Republic of the Philippines
SUPREME COURT
Manila

EN BANC

G.R. No. L-46521             October 14, 1939

In the matter of the will of the deceased Paulino Diancin.
TEOPISTA DOLAR,
administratrix-appellant,
OLIMPIA, RITA, JOSEFINA and ROSARIO DIANCIN, appellants,
vs.
ROMAN CATHOLIC BISHOP OF JARO, appellee.

Montinola and Tirol for appellants.
William E. Greenbaum and Luis Hofileña for appellee.


AVANCEÑA, C.J.:

Paulino Diancin's first wife was Margarita Doctura and Teopista Dolar his second.

By his first marriage he had five children, named Lucas, Guadalupe, Bibiana, Fidel and Tiburcio. Lucas died leaving three children, named Natividad, Jose and Demetria. Guadalupe also died leaving three children also, named Natalia, Jesus and Sulpicio Palma. Bibiana, Fidel and Tiburcio still living.

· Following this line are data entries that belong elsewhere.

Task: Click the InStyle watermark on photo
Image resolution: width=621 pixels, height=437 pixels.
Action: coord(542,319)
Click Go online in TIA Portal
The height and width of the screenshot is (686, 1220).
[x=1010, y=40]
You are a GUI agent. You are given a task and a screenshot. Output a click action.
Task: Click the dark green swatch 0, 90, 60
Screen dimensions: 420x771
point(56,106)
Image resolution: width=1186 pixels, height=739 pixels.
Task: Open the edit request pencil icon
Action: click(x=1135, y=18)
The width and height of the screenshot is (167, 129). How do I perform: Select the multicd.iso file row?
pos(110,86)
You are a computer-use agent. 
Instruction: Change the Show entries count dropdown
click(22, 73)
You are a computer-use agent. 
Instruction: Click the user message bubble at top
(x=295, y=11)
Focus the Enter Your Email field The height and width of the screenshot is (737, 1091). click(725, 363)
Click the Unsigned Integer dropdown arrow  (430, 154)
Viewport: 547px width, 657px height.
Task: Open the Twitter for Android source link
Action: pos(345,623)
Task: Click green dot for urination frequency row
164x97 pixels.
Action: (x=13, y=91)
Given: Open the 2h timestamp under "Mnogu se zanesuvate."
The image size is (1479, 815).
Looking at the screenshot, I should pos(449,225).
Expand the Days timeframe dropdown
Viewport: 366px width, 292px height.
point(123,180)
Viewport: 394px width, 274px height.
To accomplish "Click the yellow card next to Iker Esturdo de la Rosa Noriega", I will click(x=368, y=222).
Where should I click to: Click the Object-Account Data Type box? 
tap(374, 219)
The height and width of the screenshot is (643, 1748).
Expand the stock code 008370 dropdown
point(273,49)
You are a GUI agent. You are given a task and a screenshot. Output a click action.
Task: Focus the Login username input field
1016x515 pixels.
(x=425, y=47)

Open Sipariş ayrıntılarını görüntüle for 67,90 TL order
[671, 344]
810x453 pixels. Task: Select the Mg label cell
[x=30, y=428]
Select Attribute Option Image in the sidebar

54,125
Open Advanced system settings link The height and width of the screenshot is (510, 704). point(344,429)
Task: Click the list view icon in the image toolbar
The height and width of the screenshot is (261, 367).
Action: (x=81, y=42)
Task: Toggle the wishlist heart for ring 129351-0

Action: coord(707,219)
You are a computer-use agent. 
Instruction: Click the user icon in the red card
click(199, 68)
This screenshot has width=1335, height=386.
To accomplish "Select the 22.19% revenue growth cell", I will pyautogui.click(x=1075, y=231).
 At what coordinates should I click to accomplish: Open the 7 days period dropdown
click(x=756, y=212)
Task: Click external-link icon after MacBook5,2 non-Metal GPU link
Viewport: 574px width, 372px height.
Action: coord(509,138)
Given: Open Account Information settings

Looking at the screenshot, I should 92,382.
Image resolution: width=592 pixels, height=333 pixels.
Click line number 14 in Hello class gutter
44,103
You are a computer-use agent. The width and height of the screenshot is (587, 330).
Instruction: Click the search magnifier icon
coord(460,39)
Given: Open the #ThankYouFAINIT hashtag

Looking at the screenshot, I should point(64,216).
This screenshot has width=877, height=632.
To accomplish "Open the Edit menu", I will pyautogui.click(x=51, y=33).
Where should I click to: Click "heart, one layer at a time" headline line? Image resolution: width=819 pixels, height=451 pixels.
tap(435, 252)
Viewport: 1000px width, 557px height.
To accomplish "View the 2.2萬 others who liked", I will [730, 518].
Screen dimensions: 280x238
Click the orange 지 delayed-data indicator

By his second marriage, he had four children named Olimpia, Rita, Josefina and Rosario.lâwphi1.nêt

He acquired certain properties during his first marriage and still others during his second. He left a will before he died wherein he sets out all his properties and distributes them among his widow Teopista Dolar and his heirs by both marriages. He also left a legacy of P8,000 to be spent for the altar of the church under construction in the Municipality of Dumangas, ordering that this be taken from the fruits of all the properties before they are partitioned among his heirs.

After the commencement of the testamentary proceedings and the appointment therein of Teopista Dolar as judicial administratrix, the latter first filed a project of partition which was not approved because of the opposition of certain heirs, and thereafter, on November 30, 1936, filed another project of partition which was not also approved because of the opposition of the representative of the Church of Dumangas, the Bishop of Jaro. In disapproving this last project of partition, the Court ordered the administratrix to take immediate possession of all the properties of the estate and pay from the products thereof the legacy of P8,000 in favor of the Bishop of Jaro and, upon payment of this legacy, to submit another new project of partition for its approval. From this resolution the administratrix Teopista Dolar and the heirs of the deceased by his second marriage, appealed.

We note, first of all, that the last project of partition submitted by the administratrix is not concurred in by the heirs of the deceased by his first marriage to whom have been allotted their shares of the estate corresponding to them.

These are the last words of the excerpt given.